§ SÉRIE D'EXERCICES
1. D'après le récit d'étape, à quelle heure a lieu le départ ?
2. Présentez sous forme de tableau Markdown à deux colonnes, « Numéro » et « Ligne », tout ce qui va du début des lignes fournies jusqu'à la ligne contenant « click(x=109, y=375) », celle-ci comprise. Omettez les lignes vides ainsi que les images.

J3  Vermigel Hütte - Camona di Maighels (D+ 1300; D-1100)

Levé 6H, départ 7H30. Le temps est encore instable au petit matin mais on distingue les sommets autour du refuge à travers la brume , notamment le magestueux pizzo centrale d'où nous aurions du descendre hier. Nous prenons notre temps pour nous préparer, ranger le refuge, petit déjeuner et attendre les éclaircies annoncées.   Avec de la visibilité, on comprend mieux la complexité du relief autour du refuge. Les pentes ont  été saupoudrées de quelques cm de neige fraiche pendant la nuit mais les bourrelets de nos traces d'hier sont encore perceptibles.

(Enregistrements stockés)
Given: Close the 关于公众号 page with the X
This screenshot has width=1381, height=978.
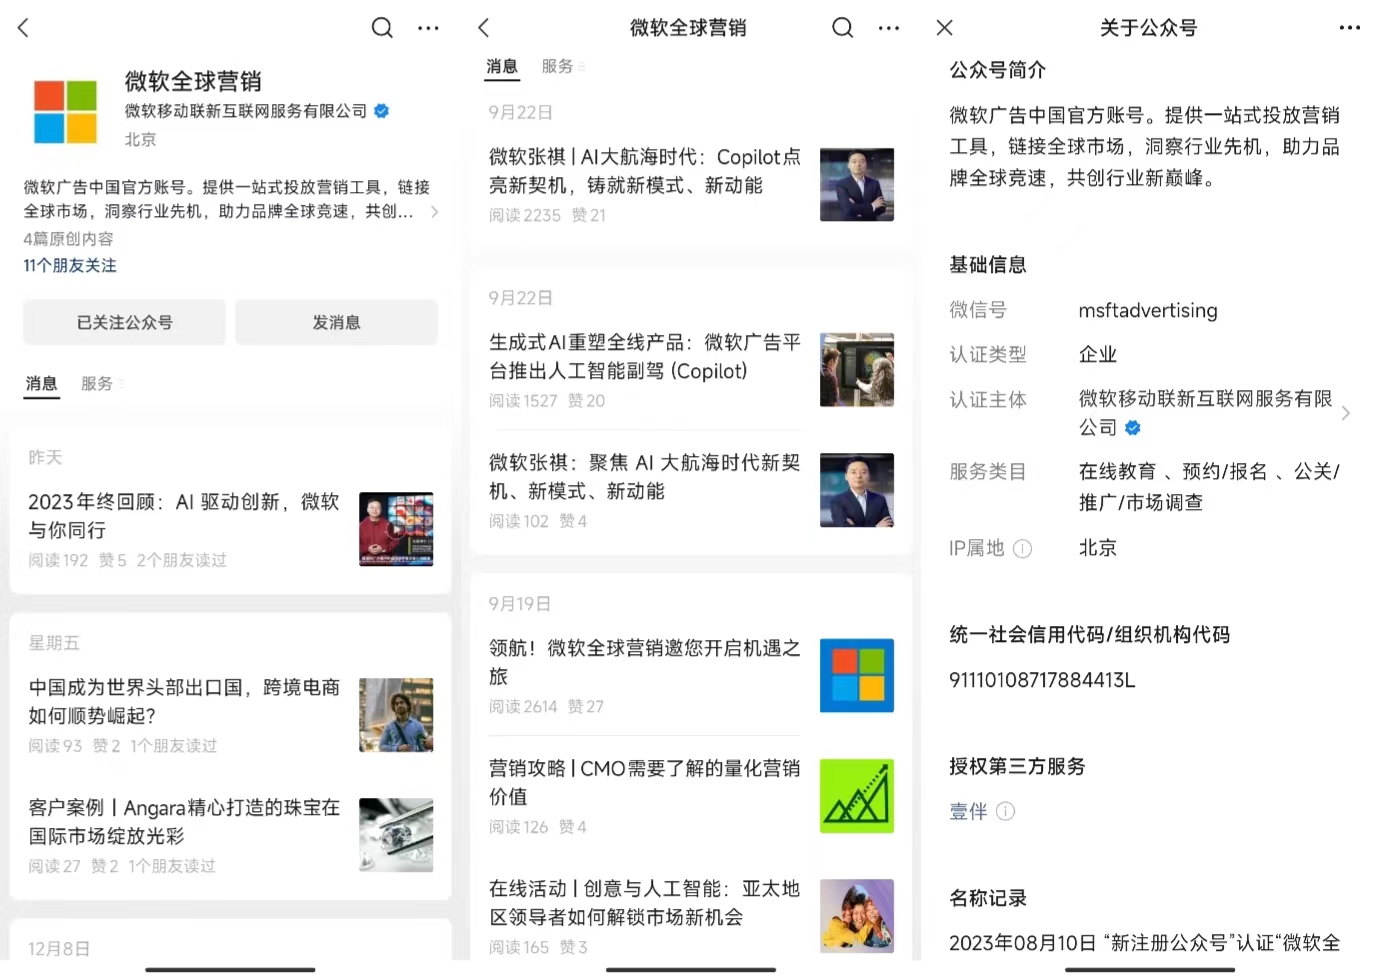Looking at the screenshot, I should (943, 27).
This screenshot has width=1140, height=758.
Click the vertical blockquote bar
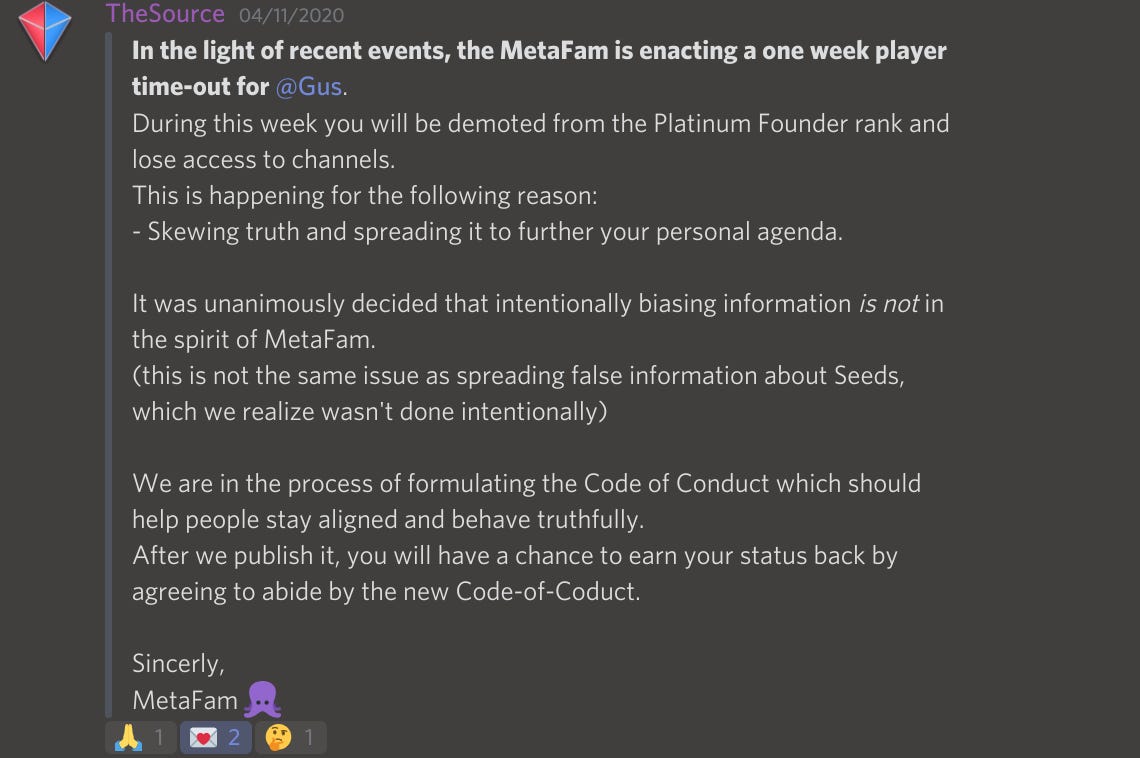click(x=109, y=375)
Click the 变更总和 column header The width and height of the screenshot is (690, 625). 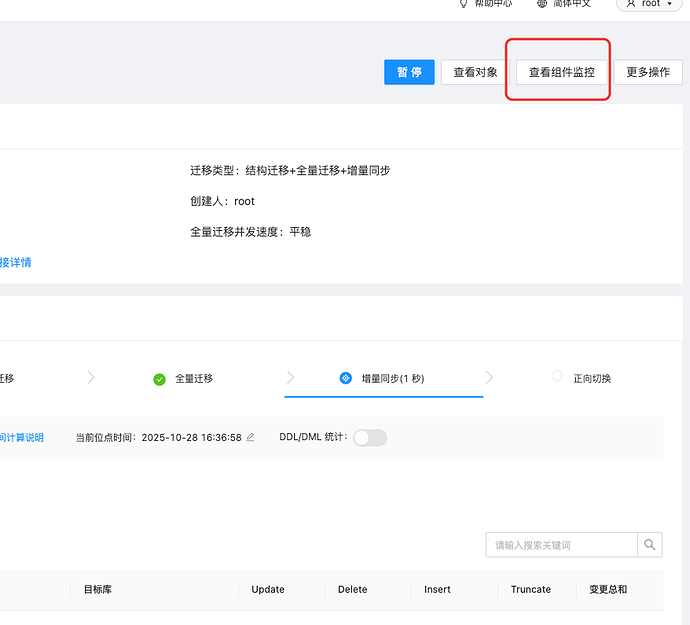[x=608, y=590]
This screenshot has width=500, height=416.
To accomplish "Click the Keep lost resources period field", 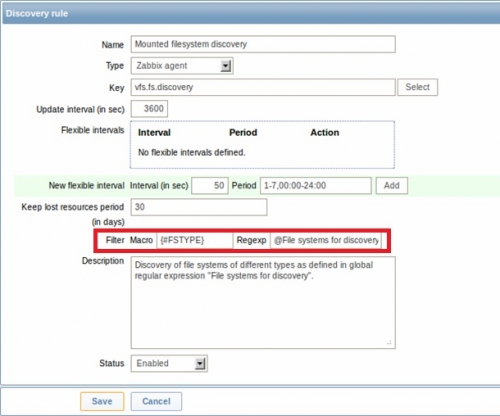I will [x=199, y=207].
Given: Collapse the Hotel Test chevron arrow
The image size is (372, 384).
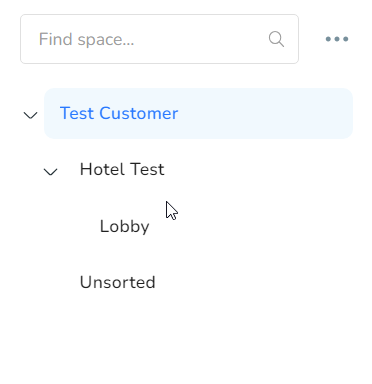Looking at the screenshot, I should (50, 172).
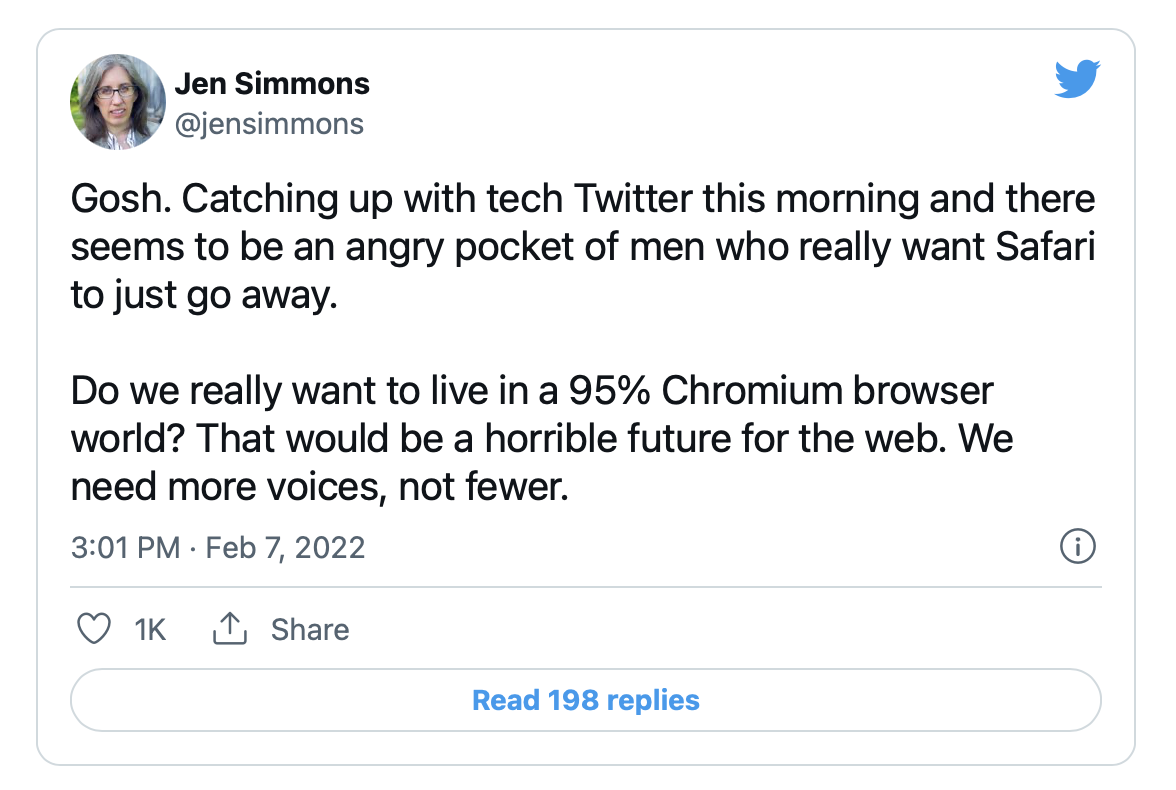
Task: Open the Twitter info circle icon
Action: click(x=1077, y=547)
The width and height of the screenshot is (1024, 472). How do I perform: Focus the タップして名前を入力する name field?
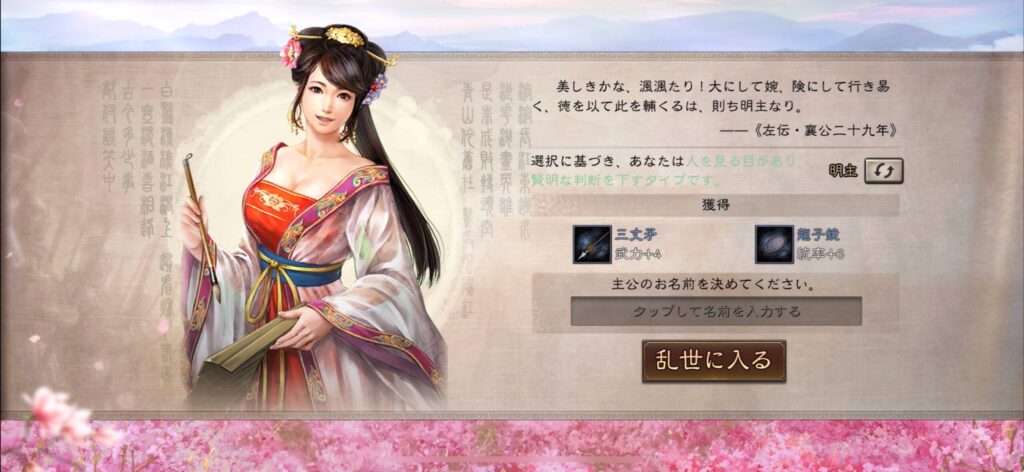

§ RÉPONSES ATTENDUES
1. Le départ a lieu à 7H30.

2.
| Numéro | Ligne |
|---|---|
| 1 | Given: Close the 关于公众号 page with the X |
| 2 | This screenshot has width=1381, height=978. |
| 3 | Looking at the screenshot, I should (943, 27). |
| 4 | This screenshot has width=1140, height=758. |
| 5 | Click the vertical blockquote bar |
| 6 | click(x=109, y=375) |